Gianna Deidda

Gianna Deidda è nata a Pula (Cagliari), nel 1956, il padre è un insegnante elementare appassionato di matematica, la madre casalinga. Nel 1963 la famiglia si trasferisce a Cagliari.
Frequenta il liceo classico Siotto Pintor negli anni della contestazione, gli stessi in cui lo frequentano Sergio Atzeni,  i fratelli Perniciano, Giovanni Maria Bellu, Giovanni Manca.
Si iscrive a Magistero in Pedagogia, dà tutti gli esami ma non si laurea.
Nell’autunno del 1980 si trasferisce in Toscana, prima nelle campagne del Chianti e poi a Firenze nell’’82. Per mantenersi vende marionette sul Ponte Vecchio e rose nei ristoranti. Nello stesso anno comincia a lavorare come attrice con la compagnia Teatro Laboratorio di Figure che si occupa di produzioni di spettacoli per adulti e ragazzi e di progetti teatrali per la scuola.
Nel 1992 lascia la compagnia, collabora con il Teatrombrìa e con il drammaturgo e burattinaio Andrea Bendini.
Nel 1998 fonda con i musicisti Paolo Filidei e Chiara Mattioli  e con l’attore Gian Luigi Flauret la compagnia Teatro della Rosa con la quale mette in scena numerosi spettacoli di teatro, musica e figure. 
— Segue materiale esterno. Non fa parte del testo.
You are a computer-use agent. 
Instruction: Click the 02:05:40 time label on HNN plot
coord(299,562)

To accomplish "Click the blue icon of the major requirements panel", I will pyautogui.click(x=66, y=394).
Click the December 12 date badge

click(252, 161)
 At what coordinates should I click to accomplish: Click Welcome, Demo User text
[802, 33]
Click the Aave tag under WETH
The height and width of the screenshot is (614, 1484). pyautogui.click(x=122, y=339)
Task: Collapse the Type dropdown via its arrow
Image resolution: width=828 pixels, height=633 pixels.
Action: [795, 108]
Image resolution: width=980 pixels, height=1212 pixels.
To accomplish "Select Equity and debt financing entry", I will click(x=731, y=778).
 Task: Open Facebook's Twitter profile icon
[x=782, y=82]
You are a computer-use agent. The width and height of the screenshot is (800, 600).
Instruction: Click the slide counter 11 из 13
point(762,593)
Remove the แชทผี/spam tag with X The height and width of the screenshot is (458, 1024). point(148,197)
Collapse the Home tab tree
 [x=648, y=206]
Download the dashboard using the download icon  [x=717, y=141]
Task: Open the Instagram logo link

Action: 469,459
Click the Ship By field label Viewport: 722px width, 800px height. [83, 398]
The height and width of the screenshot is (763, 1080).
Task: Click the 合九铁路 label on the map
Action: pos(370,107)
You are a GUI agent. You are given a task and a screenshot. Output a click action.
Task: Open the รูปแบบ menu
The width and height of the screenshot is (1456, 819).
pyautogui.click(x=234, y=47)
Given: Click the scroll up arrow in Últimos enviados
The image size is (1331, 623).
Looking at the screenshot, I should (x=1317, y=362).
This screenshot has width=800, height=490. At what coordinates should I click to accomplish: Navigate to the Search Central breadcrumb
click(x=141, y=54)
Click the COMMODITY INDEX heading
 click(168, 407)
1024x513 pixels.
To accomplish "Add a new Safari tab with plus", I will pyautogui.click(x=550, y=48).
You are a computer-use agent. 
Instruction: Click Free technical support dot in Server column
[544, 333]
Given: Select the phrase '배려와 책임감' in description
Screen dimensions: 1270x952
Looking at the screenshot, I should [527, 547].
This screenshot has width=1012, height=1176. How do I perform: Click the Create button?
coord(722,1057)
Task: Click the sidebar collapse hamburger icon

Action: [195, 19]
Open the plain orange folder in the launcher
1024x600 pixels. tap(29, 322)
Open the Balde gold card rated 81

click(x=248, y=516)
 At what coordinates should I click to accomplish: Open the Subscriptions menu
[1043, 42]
Lavora intanto come attrice con Riccardo Massai (Teatro Archetipo) e Gianfranco Pedullà (Teatro Popolare d’Arte).
Dal 2006 realizza spettacoli propri, dove mette in scena storia di vita, tra i quali “La trottola di Nino”, dall’epistolario di Antonio Gramsci.
Nel 2007 diventa clown ospedaliero professionista di Soccorso Clown. 
Dal 2008 è allieva della vocalista e antropologa della voce Francesca della Monica.
Nel 2012 si laurea in Pedagogia con una tesi sui rapporti tra teatro e antropologia.
Tatanka Taratanka è la sua prima opera come scrittrice.